I used to be a huge Harry Potter fan, but my fandom has decreased rather steadily over the years, to the point where I still haven’t seen the final movie nor have I read the latest Harry Potter related book by J. K. Rowling. My parents bought me the first four books for Christmas one year and I read the first one in less than a day, which was kind of impressive seeing as I was ten or eleven at the time. I anxiously awaited each new release and went to see all of the movies in theatres (except for the third and eight movie).
Depending on when the new books were being released, it was difficult to get my hands on a copy on the day of release because I lived in a small town that didn’t have a book store.

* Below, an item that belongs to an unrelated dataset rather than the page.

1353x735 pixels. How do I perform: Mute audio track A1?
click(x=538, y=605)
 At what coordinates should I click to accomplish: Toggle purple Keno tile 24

A particularly memorable release happened while I was at cadet camp. I was on a military base and none of the cadets were allowed to leave. By the time I got home all of my siblings, my dad and all my friends would have already been done reading their copy. Luckily enough, one of the older cadets working as a summer staff bought a copy for me and brought it to me at my barracks. Needless to say, all the other nerdy cadets were incredibly jealous. It was actually somewhat difficult to read the book in peace because this was at the height of Harry Potter mania. I didn’t have a whole lot of time to read while at camp, but I did get a chance to finish reading The Half-Blood Prince once and I was well underway with my second read during the journey home.
|Some really cool fan art visualizing a scare that is shaped like real lightning.|
Art by Burdge (aka, Brigid Vaughn).
My personal Potter mania lasted quite a while but it didn’t endure as long as some of my friends and family thought it did. I went through a lot of effort to get my hands on the sixth book but when The Tales of Beedle the Bard came out, I walked right by the stacks of it at the book store. Clearly my tastes in book had changed and I didn’t feel the same emotional connection to the series as I did just a few years prior. After the series ended I became increasingly self-conscious of the books I read (thankfully I rarely feel this way now). As a young teen, it was easy to give in to the magical world of Harry Potter. But as I grew up, I became increasingly less vocal about my fandom. Exactly why, I’m not sure, but I’m convinced that by revisiting the books, the movies and discovering the Pottermore website, I’ll be a huge fan once again. It also helps that I’ll have someone with me along for the ride.
As most people know, Harry Potter the series did not end with the publication of the seventh novel. The Harry Potter film saga still had to conclude. Rowling published another novella related to the Potterverse, The Tales of Beedle the Bard. Finally, the website Pottermore launched in April 2012. I don’t even really know what Pottermore is and it’s something that I will be experiencing during this project but I likely won’t be writing about it unless something in particular stands out.
|J.K. Rowling in a coffee shop circa 1998. She's a real-world witch who delighted|
millions of fans around the world.
Our reread will consist of all seven books in addition to, Fantastic Beasts and Where to Find Them, Quidditch Through the Ages and The Tales of Beedle the Bard. In a few days we’ll have Myriam do her own introduction and we’ll be diving into the reread proper starting next Wednesday. That gives you just enough time to start rereading the books yourself and joining us along for the ride.